# TASK DIRECTIONS
From the first line to the last, copy the data exactly and drop the pictures.

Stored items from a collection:
--- START ---

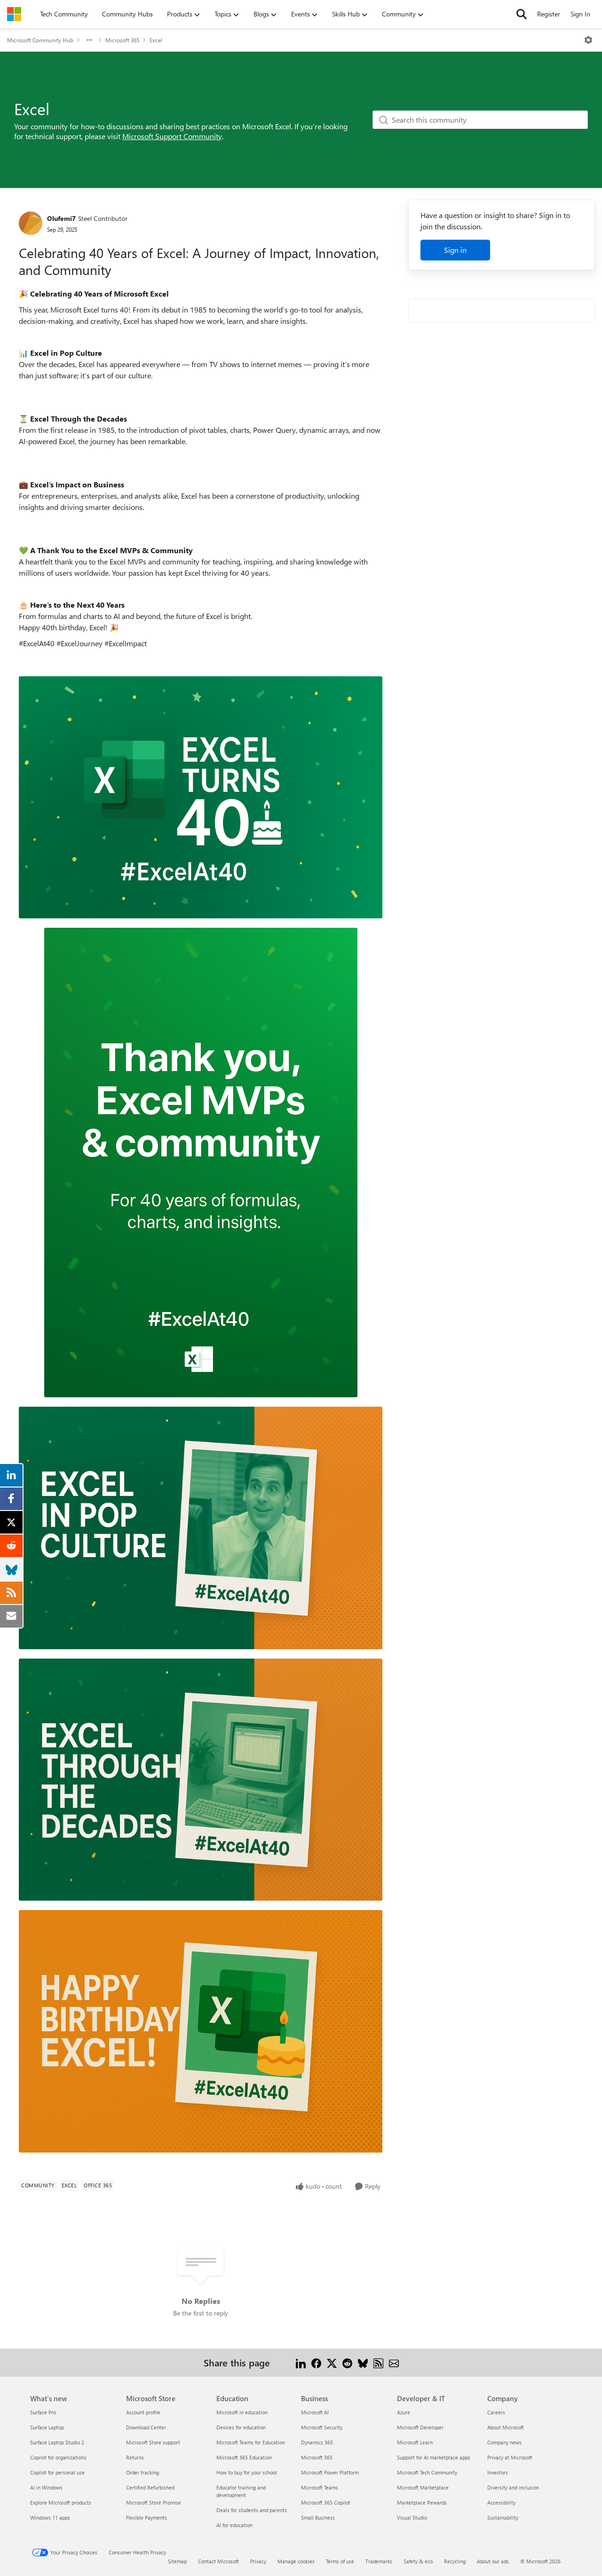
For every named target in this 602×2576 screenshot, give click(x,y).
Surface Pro (43, 2412)
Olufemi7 (61, 218)
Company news (504, 2442)
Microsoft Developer (420, 2427)
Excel (156, 40)
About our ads (493, 2561)
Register (548, 13)
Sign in (455, 250)
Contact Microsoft (218, 2561)
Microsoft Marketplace (423, 2487)
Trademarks (378, 2561)
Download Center (146, 2427)
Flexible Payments (146, 2517)
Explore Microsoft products (60, 2502)
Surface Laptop (47, 2427)
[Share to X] (332, 2362)
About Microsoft (505, 2427)
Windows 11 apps (50, 2517)
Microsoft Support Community (172, 136)
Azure (403, 2412)
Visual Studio (412, 2517)
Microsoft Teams (319, 2487)
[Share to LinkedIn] (301, 2362)
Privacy (258, 2561)
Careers (496, 2412)
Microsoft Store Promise (153, 2502)
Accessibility (501, 2502)
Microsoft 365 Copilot (325, 2502)
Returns (135, 2457)
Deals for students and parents (251, 2509)
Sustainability (502, 2517)
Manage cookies (296, 2561)
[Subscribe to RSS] (378, 2362)
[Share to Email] (394, 2362)
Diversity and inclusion (513, 2487)
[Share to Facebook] (316, 2362)
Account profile (143, 2412)
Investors (497, 2472)
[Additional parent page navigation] (89, 40)
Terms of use (340, 2561)
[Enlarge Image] (200, 797)
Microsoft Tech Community (427, 2472)
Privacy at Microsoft (509, 2457)
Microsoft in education (242, 2412)
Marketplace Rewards (422, 2502)
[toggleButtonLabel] (588, 40)
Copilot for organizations (58, 2457)
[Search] (521, 14)
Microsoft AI (315, 2412)
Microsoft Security (321, 2427)
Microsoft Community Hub (40, 40)
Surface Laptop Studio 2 (57, 2442)
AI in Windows (46, 2487)
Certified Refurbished (150, 2487)
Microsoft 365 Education (244, 2457)
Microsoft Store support (153, 2442)
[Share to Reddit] (347, 2362)
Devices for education (241, 2427)
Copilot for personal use (57, 2472)
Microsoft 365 (122, 40)
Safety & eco (418, 2561)
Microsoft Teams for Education (250, 2442)
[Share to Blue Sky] (363, 2362)
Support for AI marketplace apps (433, 2457)
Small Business (318, 2517)
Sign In (580, 13)
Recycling (455, 2561)
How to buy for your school (246, 2472)
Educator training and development (241, 2491)
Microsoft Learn (415, 2442)
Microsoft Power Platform (330, 2472)
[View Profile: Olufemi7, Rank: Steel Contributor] (30, 223)
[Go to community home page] (14, 14)
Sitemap (177, 2561)
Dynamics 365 (317, 2442)
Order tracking (142, 2472)
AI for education (234, 2525)
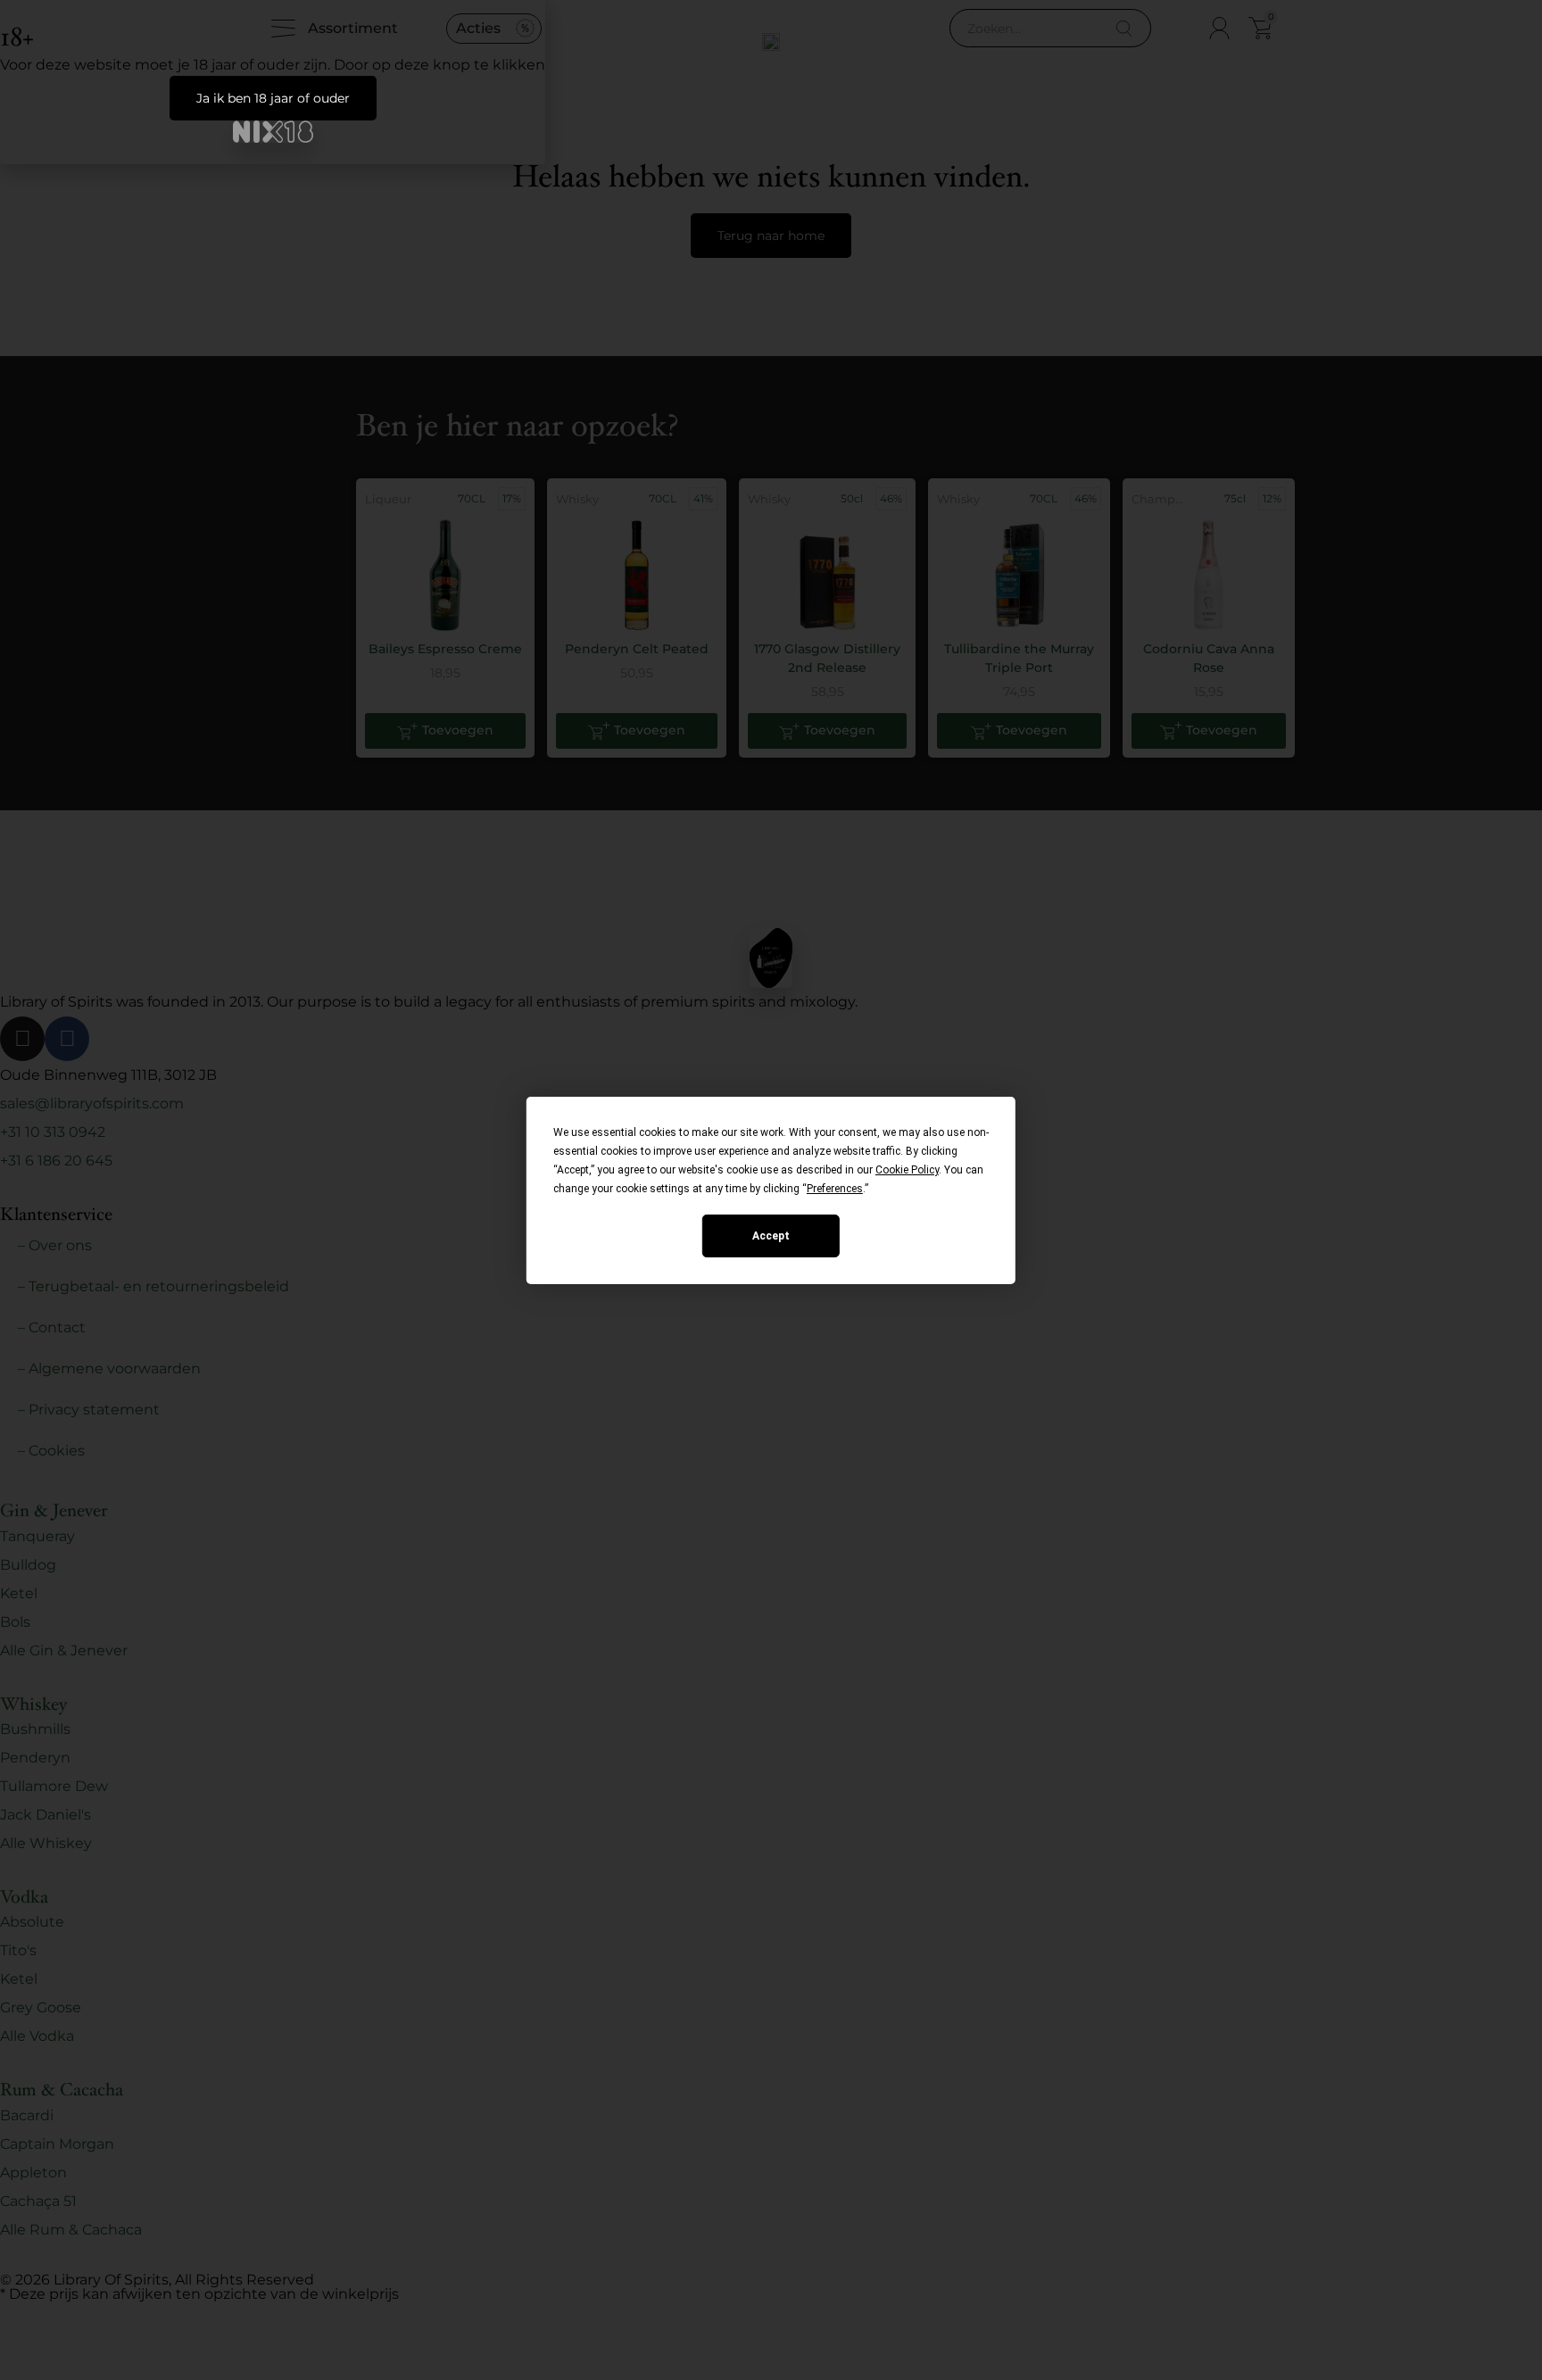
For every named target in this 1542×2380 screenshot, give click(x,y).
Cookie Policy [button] (907, 1170)
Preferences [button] (835, 1188)
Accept (771, 1236)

--- END ---

# ANSWER SPACE
For every named target in this 602×2576 screenshot, give click(x,y).
Surface Pro (43, 2412)
Olufemi7 (61, 218)
Company news (504, 2442)
Microsoft Developer (420, 2427)
Excel (156, 40)
About our ads (493, 2561)
Register (548, 13)
Sign in (455, 250)
Contact Microsoft (218, 2561)
Microsoft Marketplace (423, 2487)
Trademarks (378, 2561)
Download Center (146, 2427)
Flexible Payments (146, 2517)
Explore Microsoft products (60, 2502)
Surface Laptop (47, 2427)
[Share to X] (332, 2362)
About Microsoft (505, 2427)
Windows 11 apps (50, 2517)
Microsoft Support Community (172, 136)
Azure (403, 2412)
Visual Studio (412, 2517)
Microsoft Teams (319, 2487)
[Share to LinkedIn] (301, 2362)
Privacy (258, 2561)
Careers (496, 2412)
Microsoft Store Promise (153, 2502)
Accessibility (501, 2502)
Microsoft 365 Copilot (325, 2502)
Returns (135, 2457)
Deals for students and parents (251, 2509)
Sustainability (502, 2517)
Manage cookies (296, 2561)
[Subscribe to RSS] (378, 2362)
[Share to Email] (394, 2362)
Diversity and inclusion (513, 2487)
[Share to Facebook] (316, 2362)
Account profile (143, 2412)
Investors (497, 2472)
[Additional parent page navigation] (89, 40)
Terms of use (340, 2561)
[Enlarge Image] (200, 797)
Microsoft Tech Community (427, 2472)
Privacy at Microsoft (509, 2457)
Microsoft in education (242, 2412)
Marketplace Rewards (422, 2502)
[toggleButtonLabel] (588, 40)
Copilot for organizations (58, 2457)
[Search] (521, 14)
Microsoft AI (315, 2412)
Microsoft Security (321, 2427)
Microsoft Community Hub (40, 40)
Surface Laptop Studio 2 (57, 2442)
AI in Windows (46, 2487)
Certified Refurbished (150, 2487)
Microsoft 365 Education (244, 2457)
Microsoft Store support (153, 2442)
[Share to Reddit] (347, 2362)
Devices for education (241, 2427)
Copilot for personal use (57, 2472)
Microsoft 365 (122, 40)
Safety & eco (418, 2561)
Microsoft Teams for Education (250, 2442)
[Share to Blue Sky] (363, 2362)
Support for AI marketplace apps (433, 2457)
Small Business (318, 2517)
Sign In (580, 13)
Recycling (455, 2561)
How to buy for your school (246, 2472)
Educator training and development (241, 2491)
Microsoft Learn (415, 2442)
Microsoft Power Platform (330, 2472)
[View Profile: Olufemi7, Rank: Steel Contributor] (30, 223)
[Go to community home page] (14, 14)
Sitemap (177, 2561)
Dynamics 365 (317, 2442)
Order tracking (142, 2472)
AI for education (234, 2525)
For every named target in this 1542×2380 screenshot, give click(x,y).
Cookie Policy [button] (907, 1170)
Preferences [button] (835, 1188)
Accept (771, 1236)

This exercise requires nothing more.